■ RECORD EXTRACTS:

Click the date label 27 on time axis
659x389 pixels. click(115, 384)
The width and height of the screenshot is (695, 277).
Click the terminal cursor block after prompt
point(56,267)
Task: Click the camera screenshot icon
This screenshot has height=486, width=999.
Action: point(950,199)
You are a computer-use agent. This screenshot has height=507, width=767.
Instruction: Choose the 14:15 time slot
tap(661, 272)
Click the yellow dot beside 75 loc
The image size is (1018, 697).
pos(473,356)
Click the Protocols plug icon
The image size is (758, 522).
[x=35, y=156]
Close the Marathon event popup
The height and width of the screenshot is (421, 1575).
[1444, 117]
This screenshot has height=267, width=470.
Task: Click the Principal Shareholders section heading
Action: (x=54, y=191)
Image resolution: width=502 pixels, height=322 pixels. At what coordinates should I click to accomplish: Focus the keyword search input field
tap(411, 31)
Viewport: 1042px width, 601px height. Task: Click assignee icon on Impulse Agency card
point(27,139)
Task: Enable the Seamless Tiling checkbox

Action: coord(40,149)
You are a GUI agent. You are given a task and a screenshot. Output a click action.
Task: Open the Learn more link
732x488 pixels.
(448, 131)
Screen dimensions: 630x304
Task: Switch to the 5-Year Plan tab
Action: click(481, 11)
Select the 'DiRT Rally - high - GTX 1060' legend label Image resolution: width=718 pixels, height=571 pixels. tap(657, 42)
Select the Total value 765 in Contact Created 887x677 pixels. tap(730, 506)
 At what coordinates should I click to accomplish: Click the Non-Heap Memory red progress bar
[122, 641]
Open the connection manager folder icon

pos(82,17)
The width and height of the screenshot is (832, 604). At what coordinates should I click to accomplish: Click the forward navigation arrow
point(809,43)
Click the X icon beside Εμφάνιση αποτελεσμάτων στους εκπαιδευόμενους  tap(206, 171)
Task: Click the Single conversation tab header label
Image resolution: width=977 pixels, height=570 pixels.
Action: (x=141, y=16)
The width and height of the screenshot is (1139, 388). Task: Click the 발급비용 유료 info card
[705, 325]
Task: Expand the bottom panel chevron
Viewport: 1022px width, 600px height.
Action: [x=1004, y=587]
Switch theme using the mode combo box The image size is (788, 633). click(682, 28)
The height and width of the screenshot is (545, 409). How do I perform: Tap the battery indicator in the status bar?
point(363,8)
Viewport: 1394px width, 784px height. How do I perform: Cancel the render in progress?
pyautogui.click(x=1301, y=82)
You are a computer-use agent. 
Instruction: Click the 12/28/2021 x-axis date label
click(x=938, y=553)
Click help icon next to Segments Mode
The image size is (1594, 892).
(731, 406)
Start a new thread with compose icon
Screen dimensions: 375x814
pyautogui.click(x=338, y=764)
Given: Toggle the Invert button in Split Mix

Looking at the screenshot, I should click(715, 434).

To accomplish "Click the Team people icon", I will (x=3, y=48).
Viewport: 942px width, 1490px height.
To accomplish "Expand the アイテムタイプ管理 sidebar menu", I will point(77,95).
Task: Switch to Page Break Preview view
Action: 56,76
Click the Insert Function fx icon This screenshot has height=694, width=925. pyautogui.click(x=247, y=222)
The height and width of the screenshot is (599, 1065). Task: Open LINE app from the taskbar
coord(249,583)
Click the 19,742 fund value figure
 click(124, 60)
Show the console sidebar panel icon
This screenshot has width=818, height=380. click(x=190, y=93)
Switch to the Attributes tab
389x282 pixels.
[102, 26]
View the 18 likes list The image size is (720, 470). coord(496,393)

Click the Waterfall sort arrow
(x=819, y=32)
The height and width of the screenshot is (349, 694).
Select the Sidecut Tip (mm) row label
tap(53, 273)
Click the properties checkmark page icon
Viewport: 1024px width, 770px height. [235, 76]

■ SET TASK:
Reproduce the items above verbatim, line for line.

■ WRITTEN ANSWER:
Click the date label 27 on time axis
659x389 pixels. click(115, 384)
The width and height of the screenshot is (695, 277).
Click the terminal cursor block after prompt
point(56,267)
Task: Click the camera screenshot icon
This screenshot has height=486, width=999.
Action: point(950,199)
You are a computer-use agent. This screenshot has height=507, width=767.
Instruction: Choose the 14:15 time slot
tap(661, 272)
Click the yellow dot beside 75 loc
The image size is (1018, 697).
pos(473,356)
Click the Protocols plug icon
The image size is (758, 522).
[x=35, y=156]
Close the Marathon event popup
The height and width of the screenshot is (421, 1575).
[1444, 117]
This screenshot has height=267, width=470.
Task: Click the Principal Shareholders section heading
Action: (x=54, y=191)
Image resolution: width=502 pixels, height=322 pixels. At what coordinates should I click to accomplish: Focus the keyword search input field
tap(411, 31)
Viewport: 1042px width, 601px height. Task: Click assignee icon on Impulse Agency card
point(27,139)
Task: Enable the Seamless Tiling checkbox

Action: coord(40,149)
You are a GUI agent. You are given a task and a screenshot. Output a click action.
Task: Open the Learn more link
732x488 pixels.
(448, 131)
Screen dimensions: 630x304
Task: Switch to the 5-Year Plan tab
Action: click(481, 11)
Select the 'DiRT Rally - high - GTX 1060' legend label Image resolution: width=718 pixels, height=571 pixels. tap(657, 42)
Select the Total value 765 in Contact Created 887x677 pixels. tap(730, 506)
 At what coordinates should I click to accomplish: Click the Non-Heap Memory red progress bar
[122, 641]
Open the connection manager folder icon

pos(82,17)
The width and height of the screenshot is (832, 604). At what coordinates should I click to accomplish: Click the forward navigation arrow
point(809,43)
Click the X icon beside Εμφάνιση αποτελεσμάτων στους εκπαιδευόμενους  tap(206, 171)
Task: Click the Single conversation tab header label
Image resolution: width=977 pixels, height=570 pixels.
Action: (x=141, y=16)
The width and height of the screenshot is (1139, 388). Task: Click the 발급비용 유료 info card
[705, 325]
Task: Expand the bottom panel chevron
Viewport: 1022px width, 600px height.
Action: [x=1004, y=587]
Switch theme using the mode combo box The image size is (788, 633). click(682, 28)
The height and width of the screenshot is (545, 409). How do I perform: Tap the battery indicator in the status bar?
point(363,8)
Viewport: 1394px width, 784px height. How do I perform: Cancel the render in progress?
pyautogui.click(x=1301, y=82)
You are a computer-use agent. 
Instruction: Click the 12/28/2021 x-axis date label
click(x=938, y=553)
Click help icon next to Segments Mode
The image size is (1594, 892).
(731, 406)
Start a new thread with compose icon
Screen dimensions: 375x814
pyautogui.click(x=338, y=764)
Given: Toggle the Invert button in Split Mix

Looking at the screenshot, I should click(715, 434).

To accomplish "Click the Team people icon", I will (x=3, y=48).
Viewport: 942px width, 1490px height.
To accomplish "Expand the アイテムタイプ管理 sidebar menu", I will point(77,95).
Task: Switch to Page Break Preview view
Action: 56,76
Click the Insert Function fx icon This screenshot has height=694, width=925. pyautogui.click(x=247, y=222)
The height and width of the screenshot is (599, 1065). Task: Open LINE app from the taskbar
coord(249,583)
Click the 19,742 fund value figure
 click(124, 60)
Show the console sidebar panel icon
This screenshot has width=818, height=380. click(x=190, y=93)
Switch to the Attributes tab
389x282 pixels.
[102, 26]
View the 18 likes list The image size is (720, 470). coord(496,393)

Click the Waterfall sort arrow
(x=819, y=32)
The height and width of the screenshot is (349, 694).
Select the Sidecut Tip (mm) row label
tap(53, 273)
Click the properties checkmark page icon
Viewport: 1024px width, 770px height. [235, 76]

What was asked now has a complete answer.